Andrea Di Giovanni: The queer musician who refuses to fit on society's boxes

“Sharing your truth with the world is a powerful gift and absolute privilege”, says queer singer and songwriter Andrea Di Giovanni.

Growing up in Italy, Andrea spent much of his youth struggling with his sexuality and identity. Coming from a strict Italian background, there was no shortage of oppressive behaviour, both from wider society and, sadly, within his own family. After bullying left him withdrawn and shy, he turned to music as a means of solace and to express his feelings. He says:

I didn’t have someone I could openly talk to. I felt very different from other kids in the school, I had quite feminine manners and I was very shy. I was never comfortable or felt safe enough to talk about my sexuality.

At eight years old, Andrea started to use music to escape his cruel surroundings. Inspired by his musical idols, he began to develop his craft, taking singing lessons and experimenting with challenging conventional gender norms.
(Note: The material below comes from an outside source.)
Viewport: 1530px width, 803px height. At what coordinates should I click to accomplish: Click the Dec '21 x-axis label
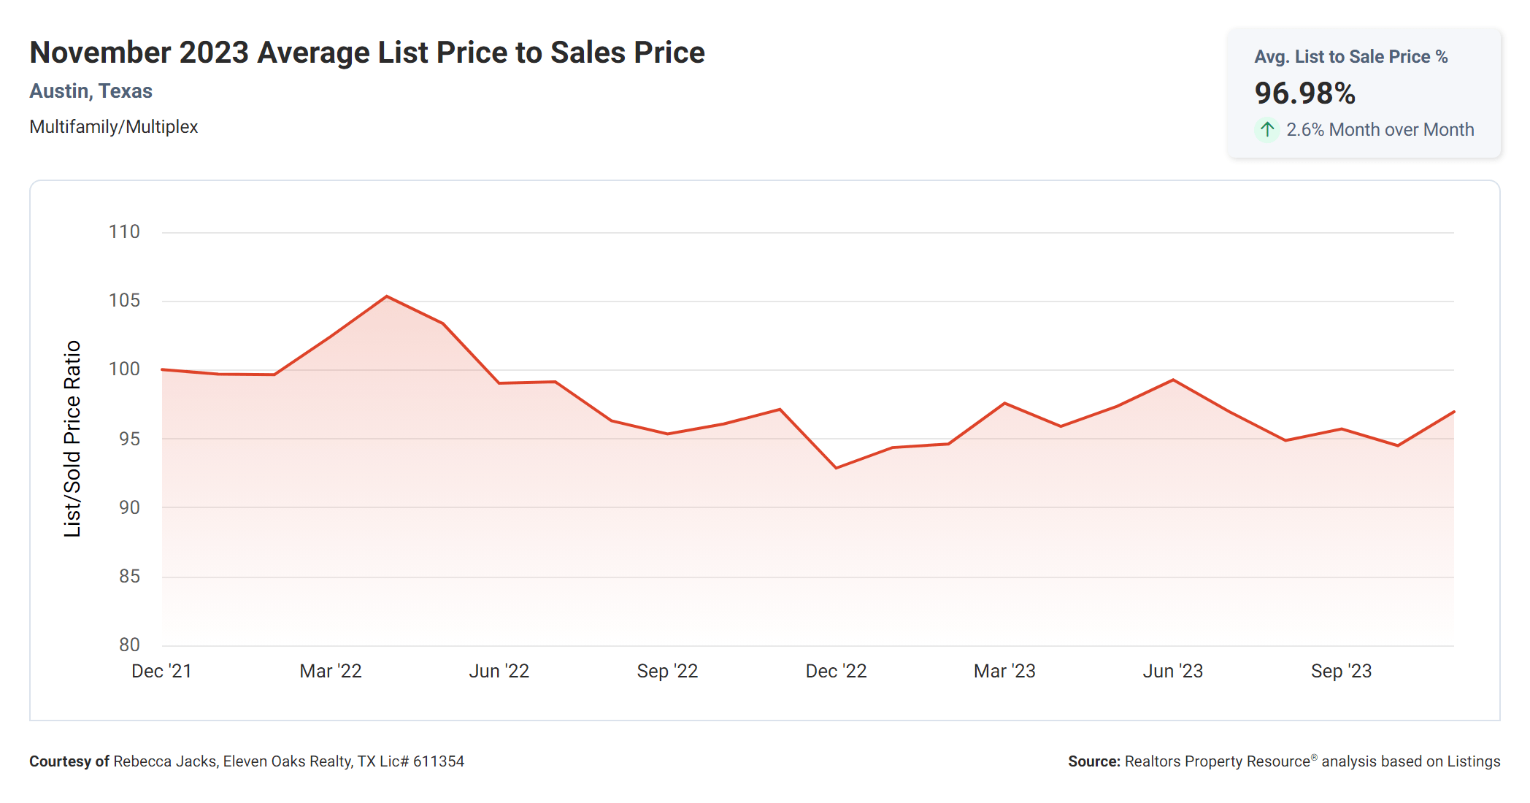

Channelling androgyny while experimenting with expressions of femininity in a society still dominated by binary representations of gender, Andrea views his music as a form of activism.

Sharing your truth with the world is a powerful gift and absolute privilege. In the past few months I received so many positive messages on social media from young LGBT+ people. They resonate with my desire to break the rules and push the boundaries and preconceptions of masculinity and sexuality in general.

They really got me thinking. It's our duty, our responsibility as artists to tell nothing but the truth.

Music connects people, it helps you discover and learn new things about the community you live in. It also provides a platform for voices that must be heard.  

Growing up in Italy has meant that Andrea’s relationship with religion is complex and often fractious. He views religion, or more precisely a certain interpretation of Christianity, as one of the main barriers stopping LGBT+ people in Italy from feeling able to be themselves.

Religious morals tend to be validated by society and therefore accepted as universal. Homophobia was perceived as almost righteous.

I support the concept of faith. However, when these believes are exaggerated, misinterpreted and used as an excuse for violence, bloodshed and death, then no ma'am!

At 17 he decided to take a step away from Christianity, moving to London the following year to enrol at the British Institute of Modern Music. There he began experimenting with fashion, channelling the creativity of idols such as Alexander McQueen into his aesthetic. First and foremost, he views his music as a way of expressing himself unapologetically and seizing control of his own destiny.

I feel extremely powerful and in control when I’m performing. I use it as a medium to recreate and portray my deepest emotions to the audience. I also find it very therapeutic.

I will always be true to myself and be real about it. I know it's not going to be everyone's cup of tea but I'm fine with that!

Having come a long way from the little confused boy in Italy who didn’t quite fit in, Andrea wishes he’d been told that his uniqueness is his greatest strength.

I'd say to little Andrea that it's ok to be different. It's ok to be feminine. It's ok to be gay. You will go through tough times, people will try to shut you up, put you down, shame you because of who you are, your mannerisms, your passions. 

I want you to know that these will become your biggest strengths one day. They will be your trademarks. They will define your uniquenesses.

For today’s young non-binary and queer people, Andrea wants them to know that they don’t have to sign up to society’s ridged interpretation of gender. He cites queer artists Travis Alabanza and Jamie Windust as new inspirational discoveries.

Reach out for help within the community. There are a lot of other young non-binary people out there. They are telling their stories, living their truths.

No one has the right to tell you how you should identify yourself. 

Andrea Di Giovanni will perform at Pride in London Trafalgar Square stage on the 7 July at 2pm.